One of the principal purposes of the U.S. Bankruptcy Code is to provide a “fresh start” to debtors: an opportunity for these debtors to free themselves of burdensome debt and to start with a clean slate. At the same time, the Bankruptcy Code contains provisions that expressly except certain debts from the discharge normally granted a debtor who avails himself of the bankruptcy process. Among the debts that will survive a debtor’s bankruptcy are those arising from “willful and malicious injuries” that a debtor may have caused.

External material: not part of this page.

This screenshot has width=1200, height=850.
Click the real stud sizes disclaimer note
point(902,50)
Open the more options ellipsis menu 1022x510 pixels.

The U.S. Bankruptcy Court for the District of Massachusetts recently examined—and was constrained to balance —these potentially competing policies in In re McGinn, Case No. 19-11794, AP No. 19-01090 (Bankr. D. Mass., Feb. 28, 2022).

Factual Background

On the afternoon of Dec. 3, 1994, Gregory Eno fell from a curb along Main Street in Bourne, Massachusetts onto the roadway and in front of an idling car operated by Nancy McGinn. For reasons unknown, McGinn proceeded to drive the vehicle forward, running over Eno with all four tires of her vehicle. She then stopped the car, put it into reverse, and ran over Eno once again with all four tires. At that point, McGinn got out of her car, presumably to examine what (or whom) she had hit. After stopping to look, according to eyewitness testimony, McGinn got back into her car and “ripped out and left” the scene of the accident, unfortunately running over Eno a third time. As a result of these impacts, Eno suffered one collapsed lung, six broken ribs, two punctured lungs, a ruptured disk, and pressure on his spinal cord.